As a former player, he was the first mid laner for TSM.

== Professional gaming career ==
Dinh began playing League of Legends in the Closed Beta in 2008. Playing alongside his brother, Dan Dinh, he quickly became one of the most recognizable players in the game's sprouting player base. Andy and his brother then formed one of the earliest competitive League of Legends teams, team All or Nothing, during the League of Legends closed beta in September 2009. Around this time, he also founded the SoloMid website, one of the first websites dedicated to League of Legends, which also doubled as a website for his team. In early 2011, after disagreements between himself and Dan Dinh, All or Nothing disbanded and Andy "Reginald" Dinh went on to found Team SoloMid (TSM) as its mid lane and captain.
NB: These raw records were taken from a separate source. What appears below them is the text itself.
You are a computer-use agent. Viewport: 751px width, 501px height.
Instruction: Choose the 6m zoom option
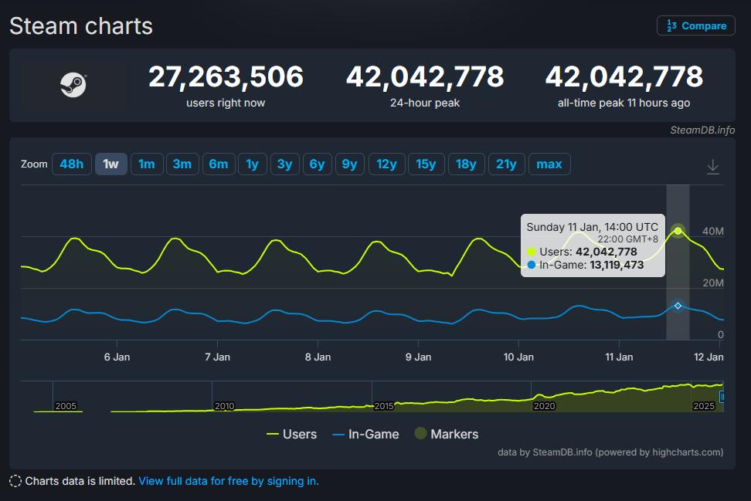pyautogui.click(x=219, y=164)
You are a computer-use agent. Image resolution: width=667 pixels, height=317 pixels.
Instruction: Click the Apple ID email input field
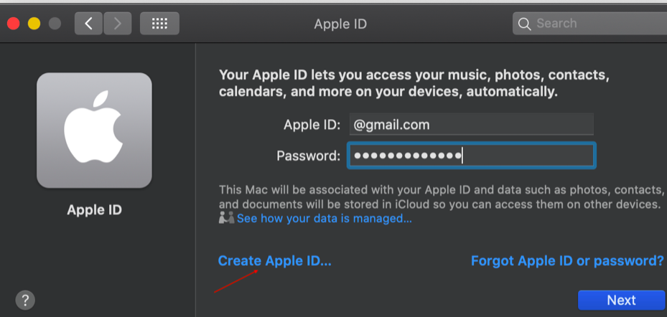[x=471, y=124]
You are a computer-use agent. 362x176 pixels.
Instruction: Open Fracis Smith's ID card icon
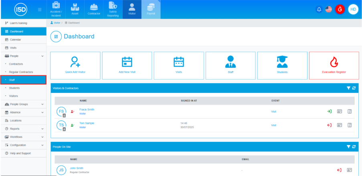coord(339,111)
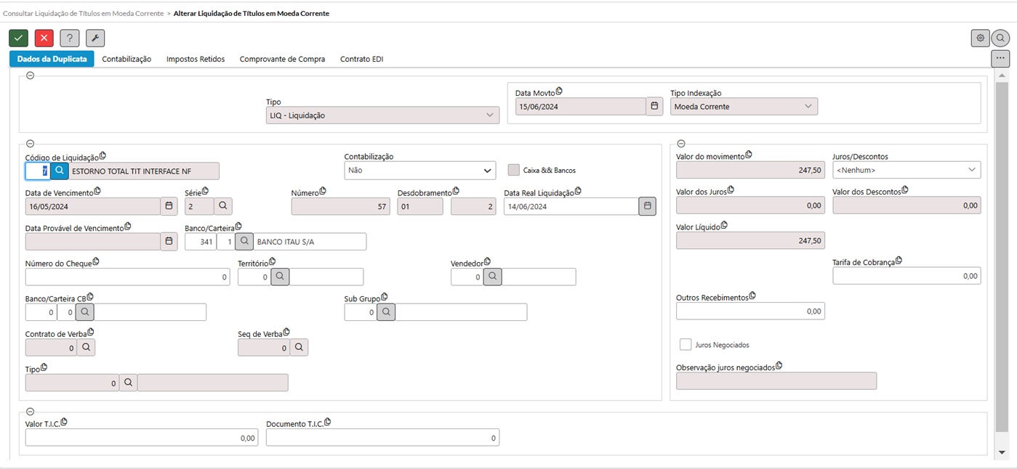Screen dimensions: 1017x469
Task: Open the Comprovante de Compra tab
Action: [x=282, y=60]
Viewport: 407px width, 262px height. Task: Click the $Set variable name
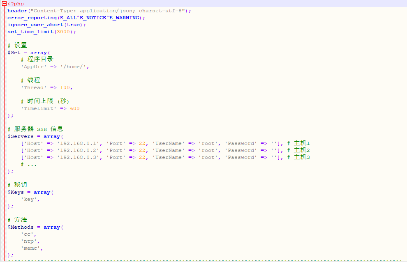tap(14, 53)
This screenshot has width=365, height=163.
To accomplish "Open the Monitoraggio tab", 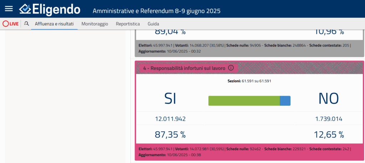I will 94,24.
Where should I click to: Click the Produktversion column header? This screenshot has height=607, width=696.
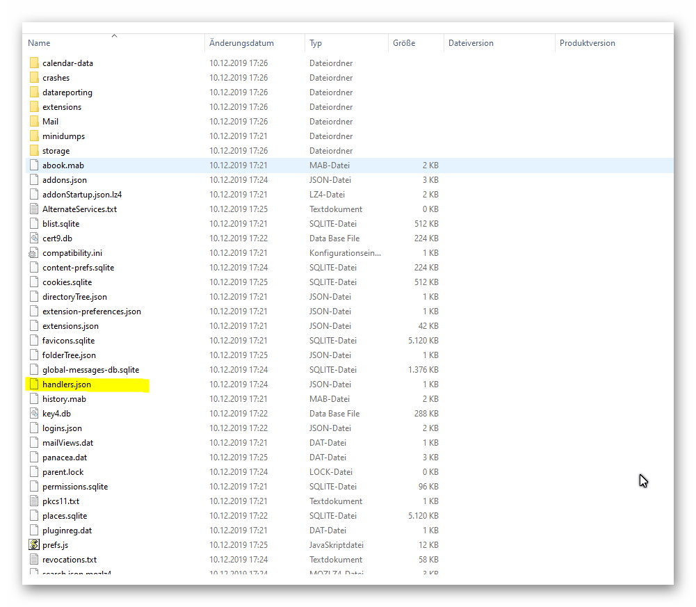588,43
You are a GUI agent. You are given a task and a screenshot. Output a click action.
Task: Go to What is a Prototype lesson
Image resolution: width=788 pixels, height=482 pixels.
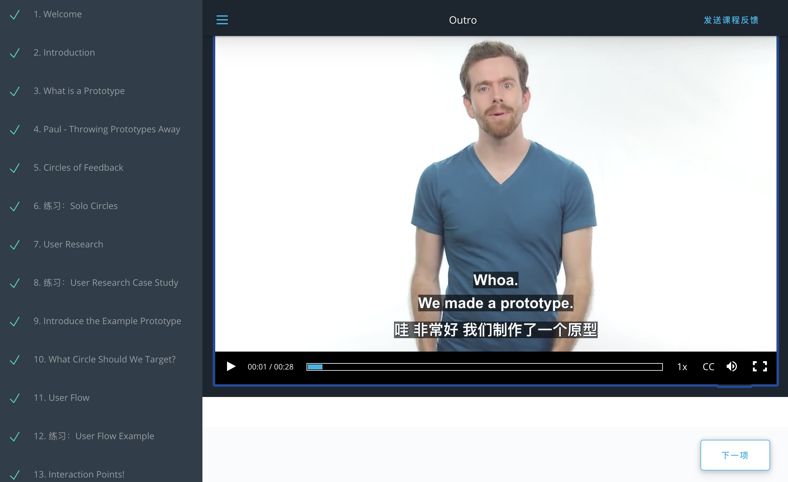[79, 91]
At the Season 1 League of Legends World Championship in 2011, TSM took 3rd place and $10,000. TSM made many appearances at several independent tournaments, including a second-place finish at Intel Extreme Masters Season VI and a first-place finish at Major League Gaming's Providence tournament.

Going into League of Legends Season 2, TSM suffered losses while facing the Russian-based team Moscow 5 at Intel Extreme Masters Hanover and Kyiv events. Following these defeats, notable founding member Christian "The Rain Man" Kahmann resigned from the team citing differences in interests and TSM subsequently picked up Marcus "Dyrus" Hill to fill the empty spot, as he was already living in the TSM house. After these changes, Dinh and TSM went on to win several North American events during spring and summer. Following a 1st Place victory at the North American regionals, TSM became one of the teams playing at Riot Games's Season 2 World Championships in Los Angeles, where they were defeated 2–0 by Azubu Frost and placed 5th–8th with a prize of $75,000. Two months later in December, they placed 9th–12th in the IGN Pro League Season 5 to win $1,500.

Reginald retired from competition at the end of 2013. He made a brief appearance as TSM's mid laner in Week 7 of the 2014 NA LCS Spring Split due to Bjergsen returning to Denmark to renew his United States visa.

== Accusations of workplace bullying ==
Several current and former employees and players of TSM have accused Dinh of workplace bullying, including verbal abuse. Riot Games and TSM both launched their own investigations into the accusations in late 2021. However, accusations had arisen as early as 2011.
Following the investigation, Riot Games found Dinh guilty of disparaging and bullying behavior and TSM was fined $75,000, with Dinh being ordered to complete sensitivity and executive training.